Bug #99938 alter table fails and reports Incorrect key file for table t1
Submitted: 19 Jun 2020 14:31 Modified: 12 Feb 2021 14:04
Reporter: Jie Zhou Email Updates:
Status: Closed Impact on me:
None 
Category:MySQL Server: DDL Severity:S3 (Non-critical)
Version:5.7 OS:Any
Assigned to: CPU Architecture:Any

[19 Jun 2020 14:31] Jie Zhou
Description:
SQL: alter table t1 add column ...
ERROR HY000: Incorrect key file for table 't1'; try to repair it

The error log shows the following messages:
[ERROR] InnoDB: Encryption algorithm support missing: N
[ERROR] InnoDB: Unable to read temporary file for table test/t1

BTW, I found several similar bug reports. None of them was verified because it is hard to repeat.
https://bugs.mysql.com/bug.php?id=94971
https://bugs.mysql.com/bug.php?id=90816
https://bugs.mysql.com/bug.php?id=99821

How to repeat:
Here is a repeatable test case, just run it by mtr on the latest MySQL version 5.7.30.

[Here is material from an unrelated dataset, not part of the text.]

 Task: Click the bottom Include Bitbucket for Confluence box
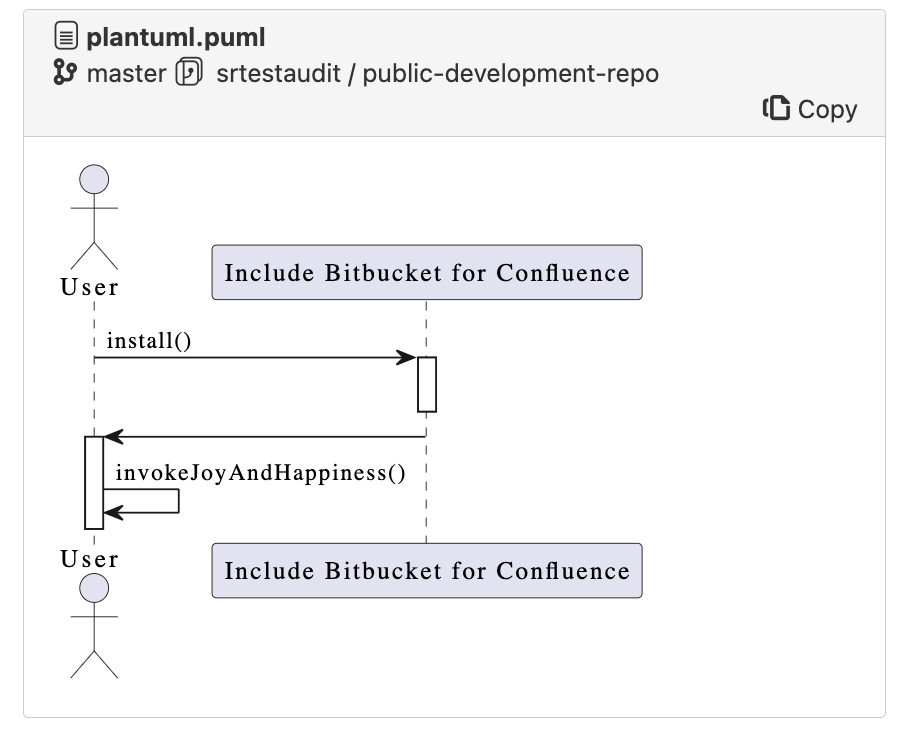pos(427,571)
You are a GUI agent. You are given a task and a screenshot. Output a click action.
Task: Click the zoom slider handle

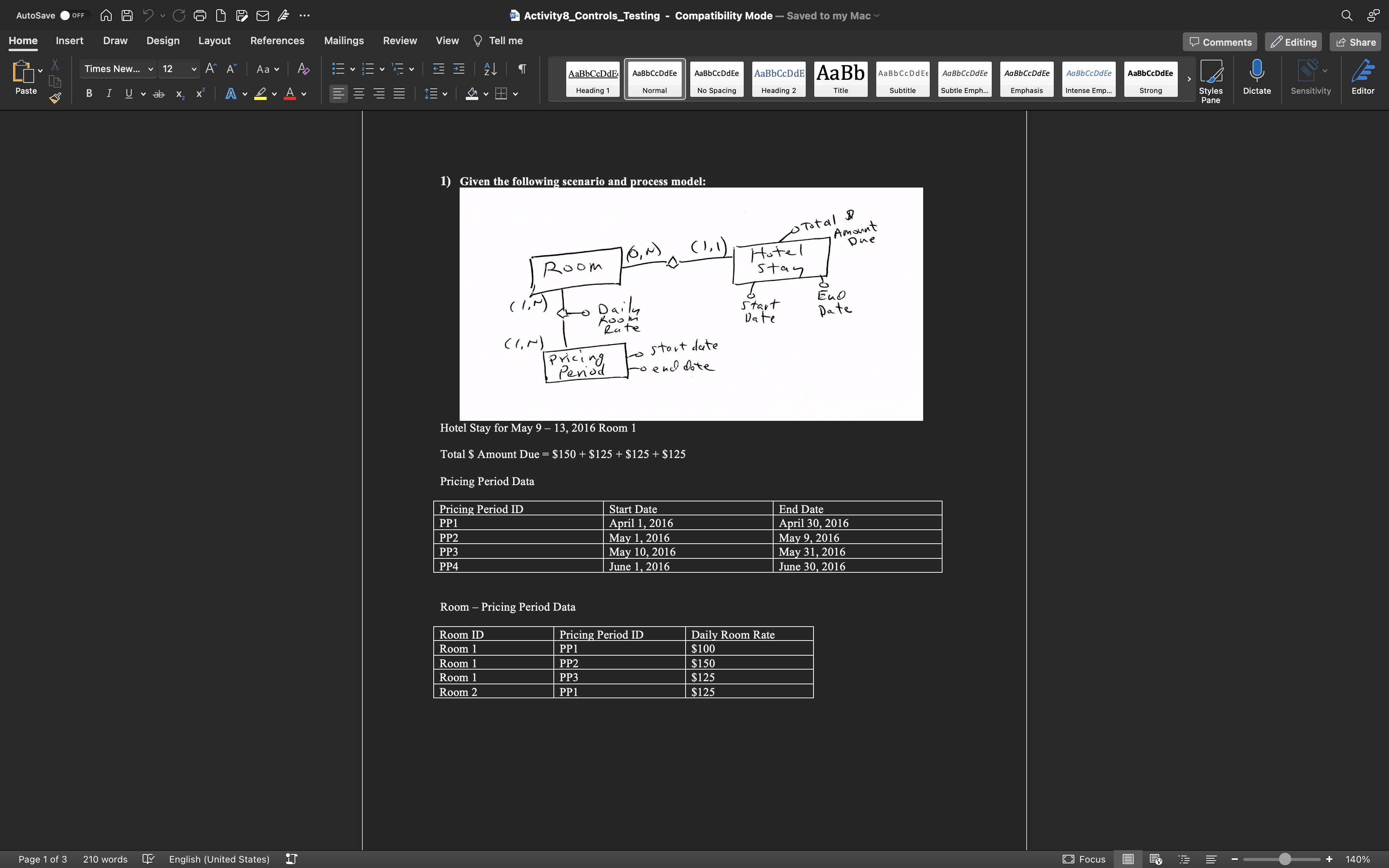click(1284, 859)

# online_ddl_incorrect_key_bug.test
SET @old_innodb_online_alter_log_max_size := @@innodb_online_alter_log_max_size;
SET @old_max_allowed_packet := @@max_allowed_packet;
set global innodb_online_alter_log_max_size=1342177280000;
set global max_allowed_packet=1024*1024*1024;

create table t1(d1 longblob);

--connect (con1,localhost,root,,test,,)
insert into t1(d1) values (repeat(UNHEX('000f'), 1022*1022*88));
insert into t1(d1) values (repeat(UNHEX('000f'), 1022*1022*88));
insert into t1(d1) values (repeat(UNHEX('000f'), 1022*1022*88));
insert into t1(d1) values (repeat(UNHEX('000f'), 1022*1022*88));
insert into t1(d1) values (repeat(UNHEX('000f'), 1022*1022*88));

--send alter table t1 ADD COLUMN `d2` char(128) not null default '0' after d1;

--connect (con2,localhost,root,,test,,)
--disable_query_log
let $ddl_not_finish= 1;
while ($ddl_not_finish)
{
  insert into t1(d1) values (repeat(UNHEX('000f'), 1022*3));
  let $ddl_not_finish= query_get_value("select count(1) as ddl from information_schema.innodb_trx where trx_query like '%alter table%'", ddl, 1);
}
--enable_query_log

--connection con1
--error ER_NOT_KEYFILE
--reap

--connection default
drop table t1;
SET GLOBAL innodb_online_alter_log_max_size = @old_innodb_online_alter_log_max_size;
set global max_allowed_packet = @old_max_allowed_packet;

Suggested fix:
Look at the stack:
row_log_table_apply_ops 
 -> os_file_read_no_error_handling 
  -> os_file_read_page 
   -> os_file_pread -> ... 
    -> os_file_io_complete 
     -> Encryption::decrypt

In function Encryption::decrypt, Encryption::is_encrypted_page is used to check whether page is encrypted or not.
We can see the code:
ulint	page_type = mach_read_from_2(page + FIL_PAGE_TYPE);

Actually, I find row_log during online DDL records no FIL_PAGE_TYPE information. So I suppose page_type can be any random value.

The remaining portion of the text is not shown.